METHODS: The following databases were searched (to May/11) for randomised controlled trials (RCT) of oral antihypertensive therapy for severe hypertension in pregnancy: MEDLINE, Cochrane Central Register of Controlled Trials, Cochrane Database of Systematic Reviews, and Database of Abstracts of Reviews. Inclusion criteria were: severe hypertension [an inclusion criterion or average enrollment BP of: systolic BP ⩾160mmHg and/or diastolic BP ⩾110mmHg), use of oral or sublingual antihypertensive therapy in at least one of the treatment arms, and at least one relevant measure of maternal or perinatal outcome within a week of administration. Data were abstracted independently by two reviewers and discrepancies resolved by consensus. The Cochrane Revman 5.1 software was used for statistical analysis according to standardised methodology.

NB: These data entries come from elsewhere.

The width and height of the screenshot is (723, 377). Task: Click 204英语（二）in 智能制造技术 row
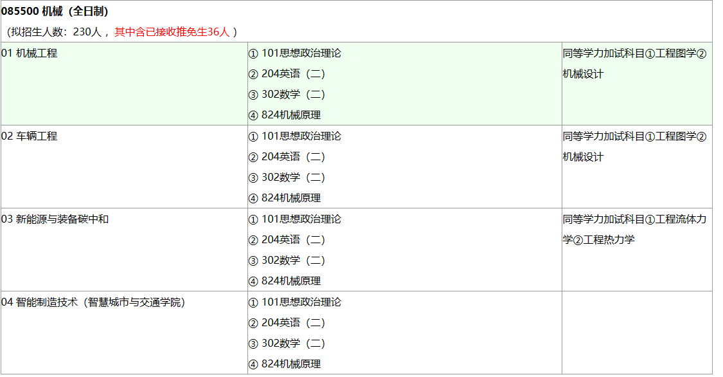coord(287,323)
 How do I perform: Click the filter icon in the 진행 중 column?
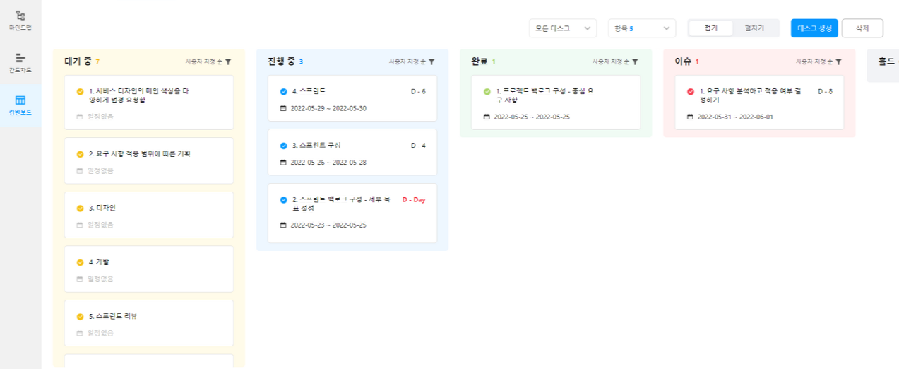tap(431, 62)
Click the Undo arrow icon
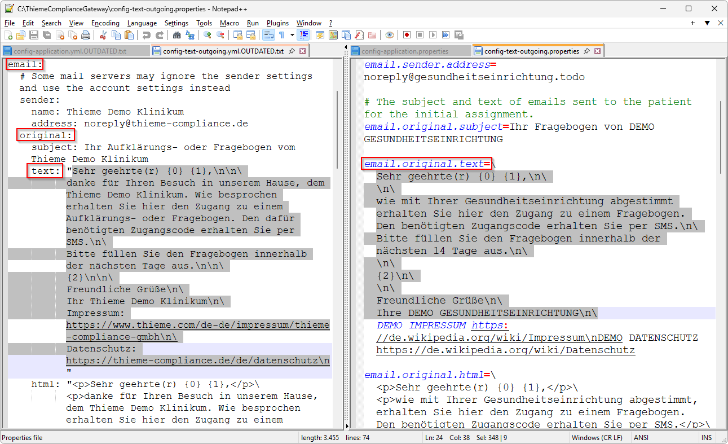Screen dimensions: 728x444 click(147, 35)
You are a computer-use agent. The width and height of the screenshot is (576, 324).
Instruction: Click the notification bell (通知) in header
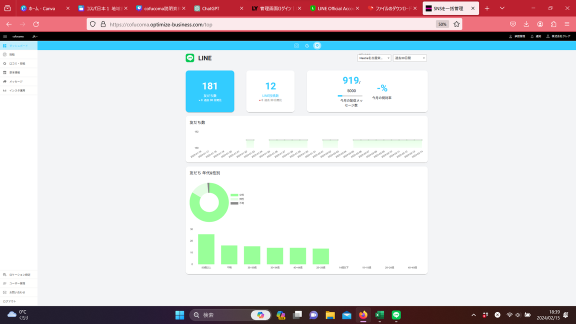pos(536,37)
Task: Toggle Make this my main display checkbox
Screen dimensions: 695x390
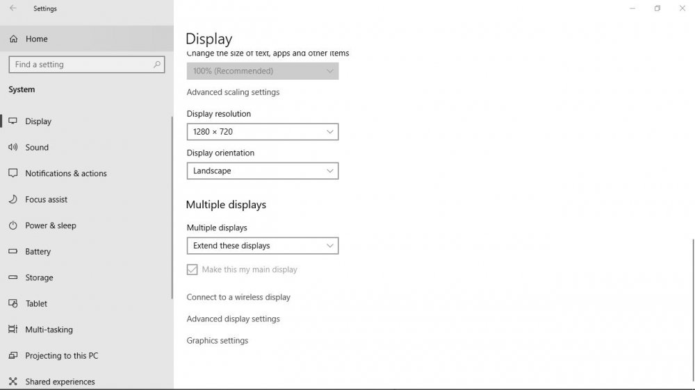Action: 193,270
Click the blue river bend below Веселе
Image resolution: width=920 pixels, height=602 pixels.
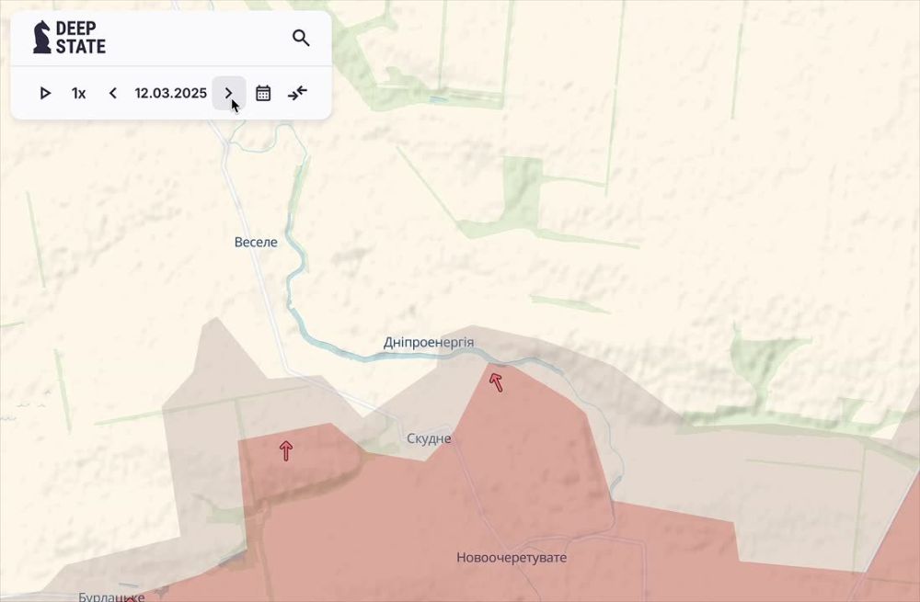[x=293, y=296]
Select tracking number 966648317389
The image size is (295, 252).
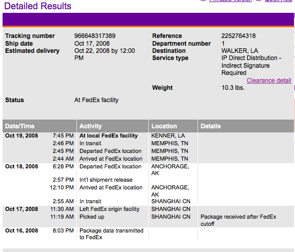pos(95,36)
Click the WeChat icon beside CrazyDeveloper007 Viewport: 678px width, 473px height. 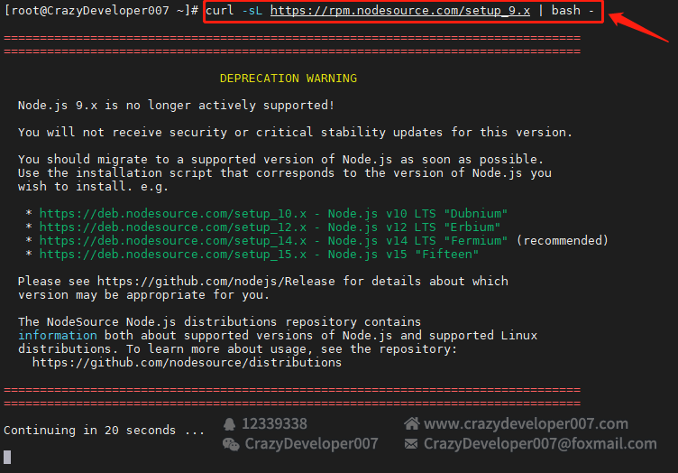pyautogui.click(x=231, y=444)
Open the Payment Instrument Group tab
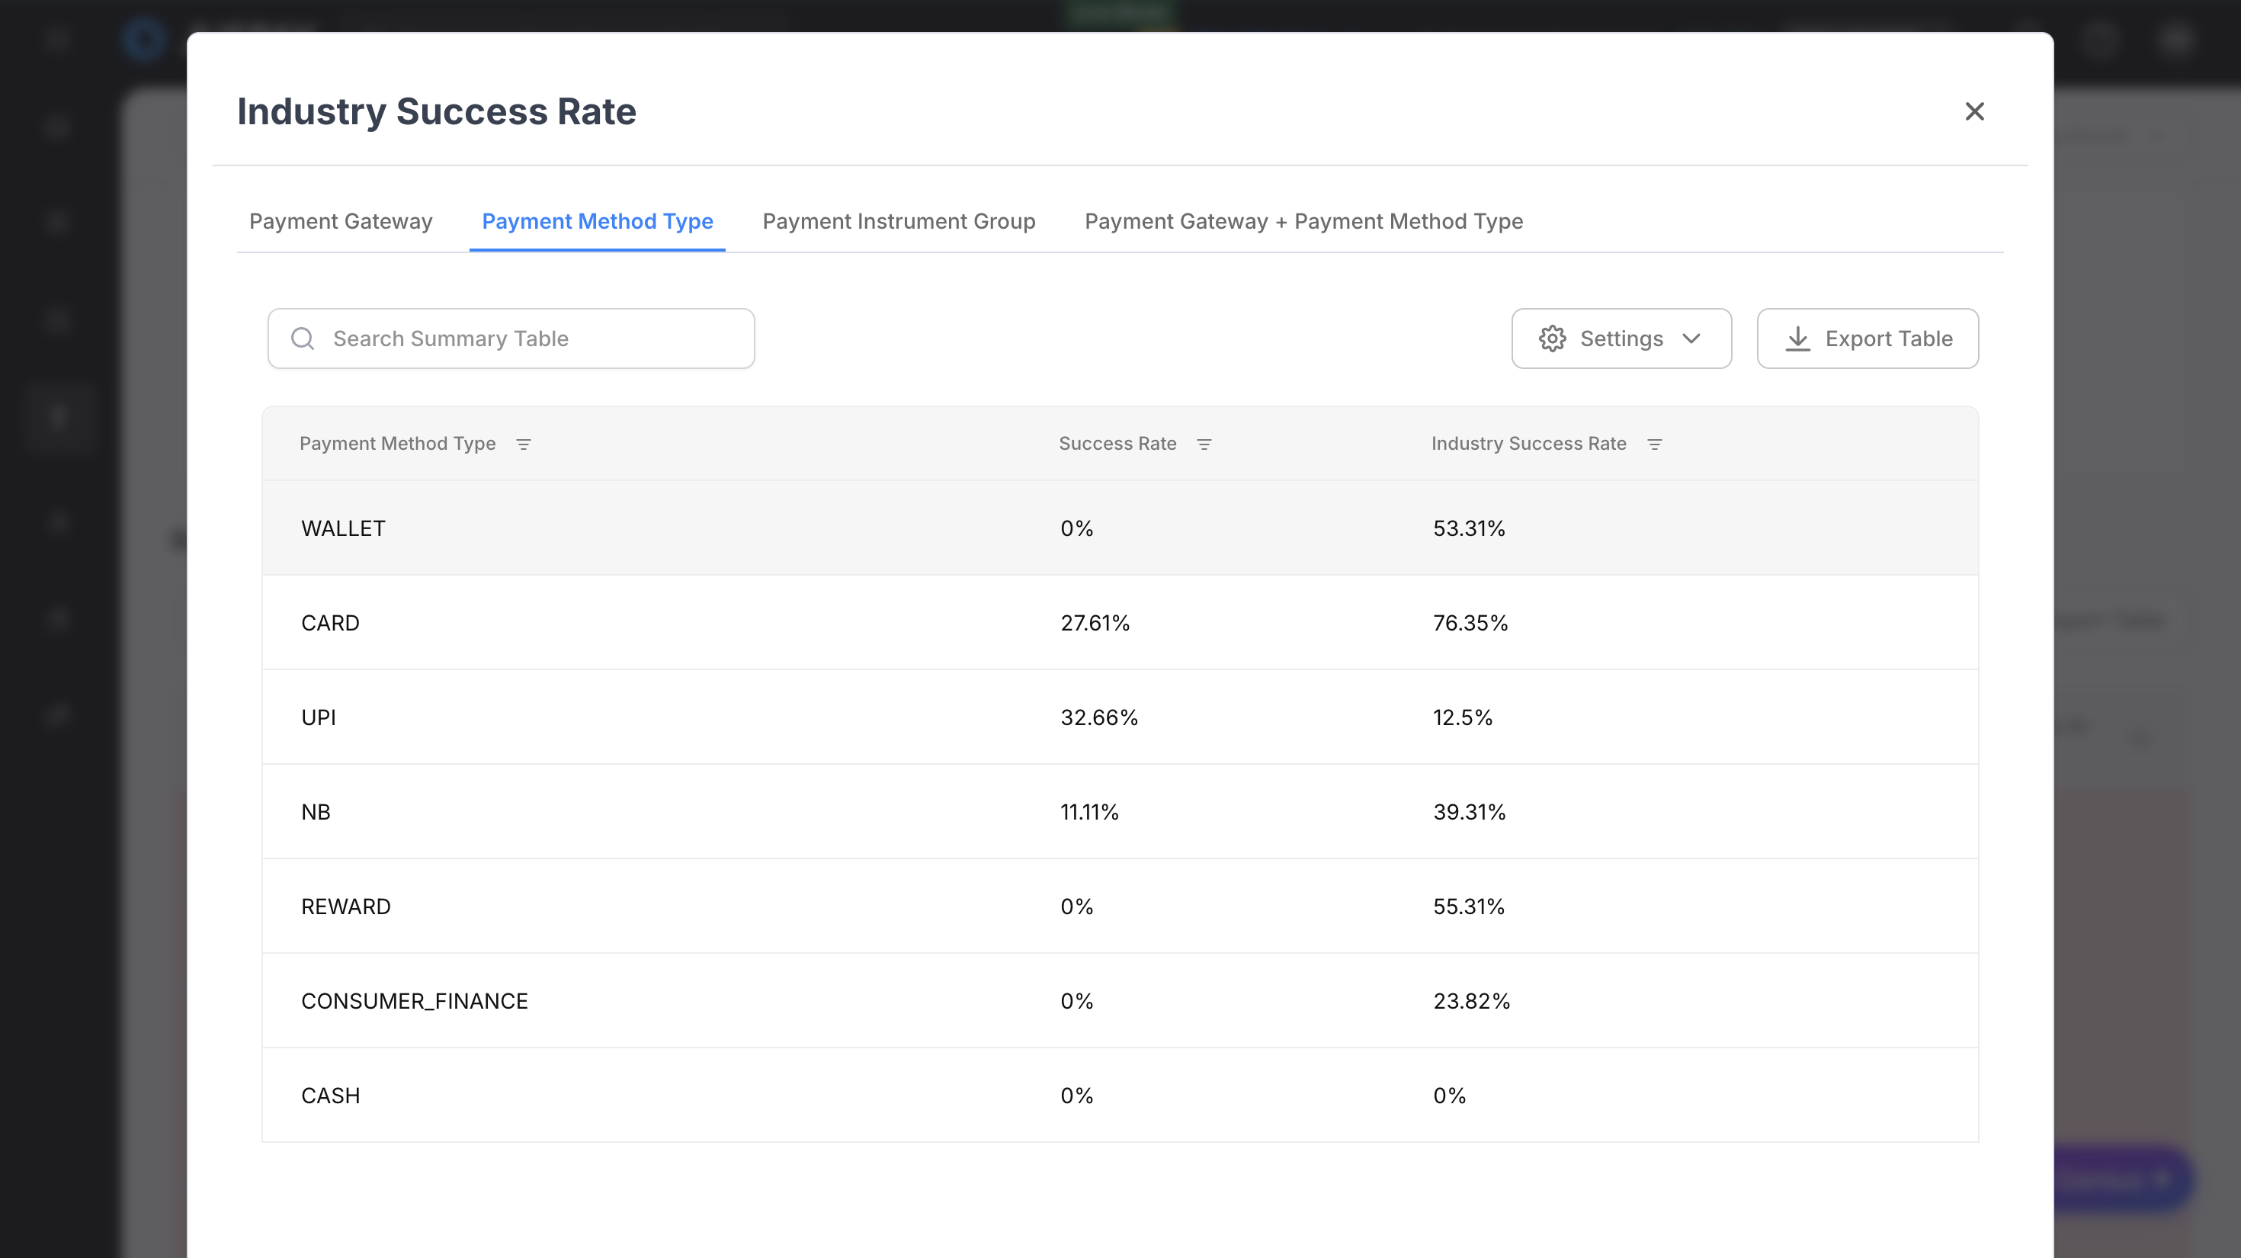Viewport: 2241px width, 1258px height. click(x=899, y=221)
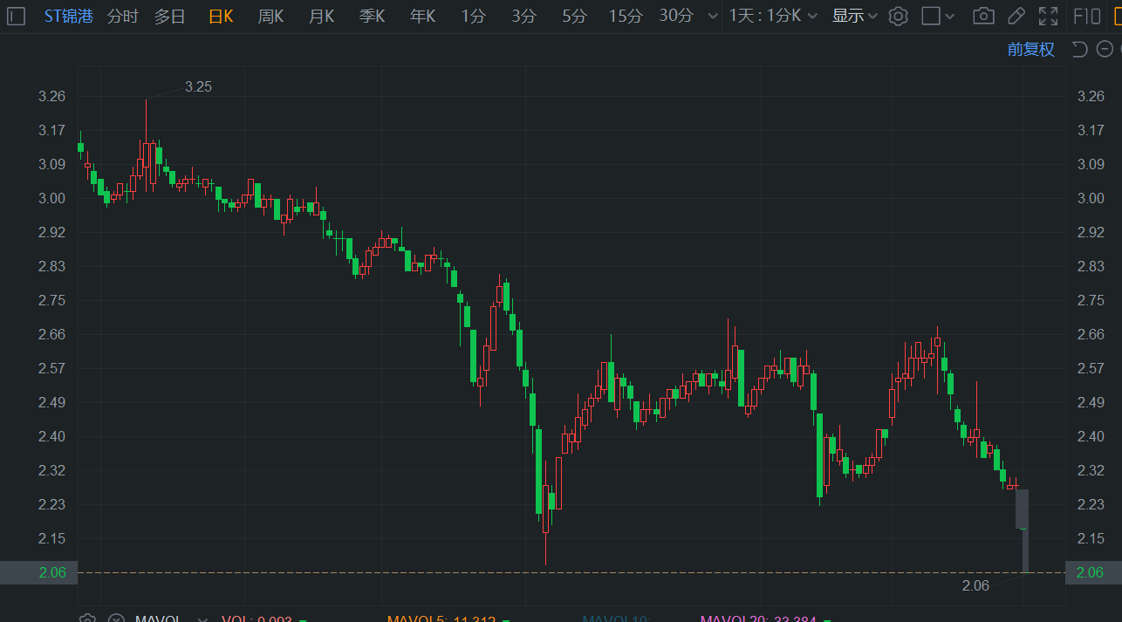Open the 1天:1分K period dropdown

coord(774,16)
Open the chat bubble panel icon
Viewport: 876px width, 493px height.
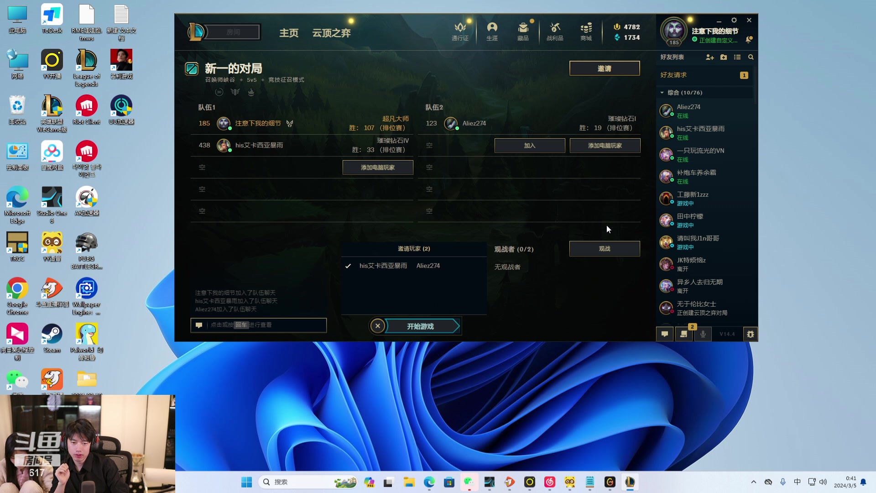[665, 334]

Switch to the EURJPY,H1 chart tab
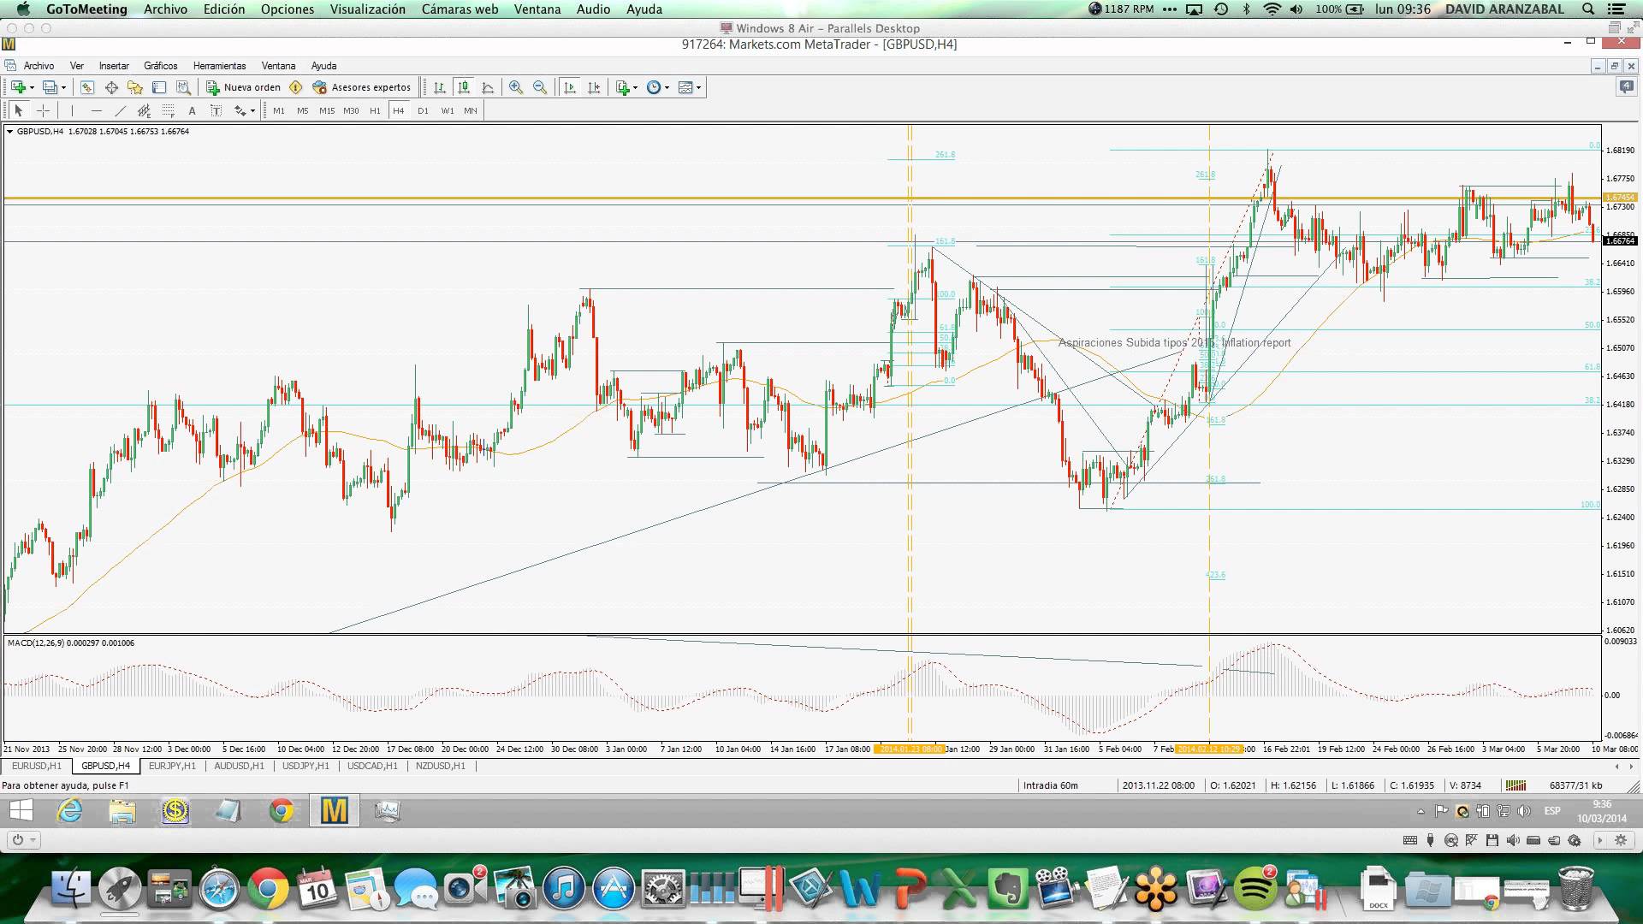pyautogui.click(x=172, y=766)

RESULTS: We identified 14 eligible trials (796 women). Most compared oral/sublingual (SL) nifedipine 5-10mg (10 trials, 606 women, 8/10 trials specified capsule preparation), with either: intravenous (iv) hydralazine 5-20mg (6 trials, 282 women), oral nifedipine 10mg PA tablets (1 trial), oral prazosin 1mg (1 trial), iv labetalol (1 trial), or iv/intramuscular (im) chlorpromazine 12.5 (1 trial). Three trials (154 women) compared oral methyldopa (250-500mg initially) with either oral labetalol (100mg), atenolol (50-200mg) or kentanserin (80-120mg) (1 trial each). One trial (36 women) compared SL isosorbide 1.25mg with iv magnesium sulphate (4g iv then 1g/hr). No trials were identified that compared oral labetalol with either parenteral hydralazine or oral nifedipine. Nifedipine compared favourably with parenteral hydralazine with no differences seen in BP control or maternal or perinatal outcomes. Heterogeneity between trial results was seen within the oral/SL nifedipine vs. iv hydralazine subgroup in which one trial evaluated treatment success and side effects over 20min, and found that nifedipine was associated with relatively lower success and fewer side effects. The incidence of maternal hypotension in the nifedipine capsule arms of these trials was low (1/102, 3 trials), but hypotension was common in both arms of a trial of nifedipine 10mg capsule vs. 10mg PA tablet trial (i.e., 11/31 vs. 3/33, risk difference 26%, 95% CI7% to 46%).

CONCLUSION: Given the available RCT data on which to base oral antihypertensive treatment of severe hypertension in pregnancy, the choice of antihypertensive agent may need to be driven by the availability of the drug, setting in which it is to be administered, and by whom. For facility use, the evidence supports oral nifedipine capsules.